同一年または近年に複数の退職金等の支払いを受けた場合、重複する勤続年数(加入期間)を排除して、退職所得控除を計算するルールのことです。

従来は主に以下のケースが対象でした:

  • 支払年の前年以前4年内に退職金等を受け取った場合

  • DC一時金を受け取った年の前年以前19年内に退職金を受け取った場合


■ 【改正ポイント】“9年ルール”が新たに追加!

改正後は、新たに以下のケースが追加されました:

退職手当等を受ける年の前年以前9年以内に、DC一時金を受け取っていた場合も調整規定の対象とする

つまり、例えば次のようなスケジュールの場合、iDeCoを利用していても控除額が圧縮される可能性があります:

  • 60歳:iDeCoからDC一時金を受け取り

  • 65歳:企業から退職金を受け取り→ この場合、「iDeCo加入期間」と「勤続年数」が重複するため、重複分を除外した上で控除額を計算する必要があります


■ 【適用時期】令和8年1月1日以後の支払いから

本改正の適用は、令和8年1月1日以降に支払われるDC一時金または退職金等から対象になります。
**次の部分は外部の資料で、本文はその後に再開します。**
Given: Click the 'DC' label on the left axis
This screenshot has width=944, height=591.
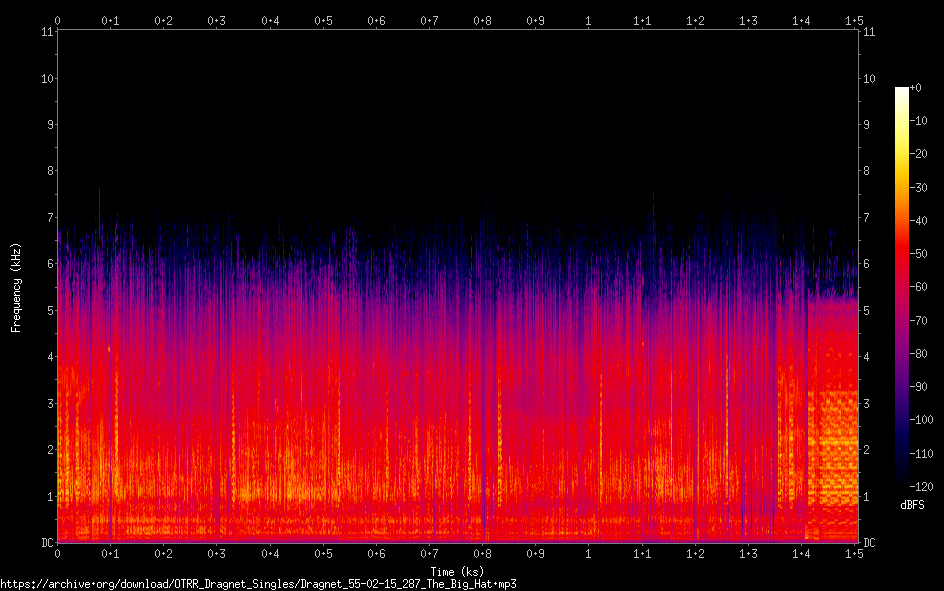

つまり、すでにiDeCoに加入している方でも、退職タイミングによってはこの制度の影響を受けます。


■ 小規模企業共済の解約手当金はどうなる?

同じく退職所得控除の対象となる「小規模企業共済の解約手当金等」については、従来どおり“前年以前4年内”ルールが適用されます。

したがって、以下のようなタイミングであれば、調整規定の適用を回避できます:

  • 60歳:DC一時金

  • 70歳:小規模企業共済解約手当金

  • 75歳:企業退職金→ この場合は、各控除額の計算において重複排除不要です

ただし、65歳で小規模企業共済、70歳で企業退職金を受けるケースでは、「9年以内にDC一時金あり」と判断されるため、解約手当金も調整対象になる点に注意が必要です。


■ 【図解】対象となる3つのパターン(ページ3)

ファイル3ページ目に掲載された図表では、対象となるケースを視覚的にまとめています:

  1. 4年以内に退職金 → 退職金受取(旧ルール)

  2. 9年以内にDC一時金 → 退職金受取(新ルール)

  3. 19年以内に退職金 → DC一時金受取(従来のDC一時金起点のルール)

どのパターンでも、重複期間を排除して退職所得控除額を再計算する必要があります。


■ まとめ:老後の資金設計に「税務の時系列」が不可欠に

iDeCoや共済制度を活用する際には、「いつ受け取るか」「その後に退職金があるか」までを含めた戦略設計が欠かせません。今回の改正により、従来の節税スキームが通用しないケースが増える可能性があります。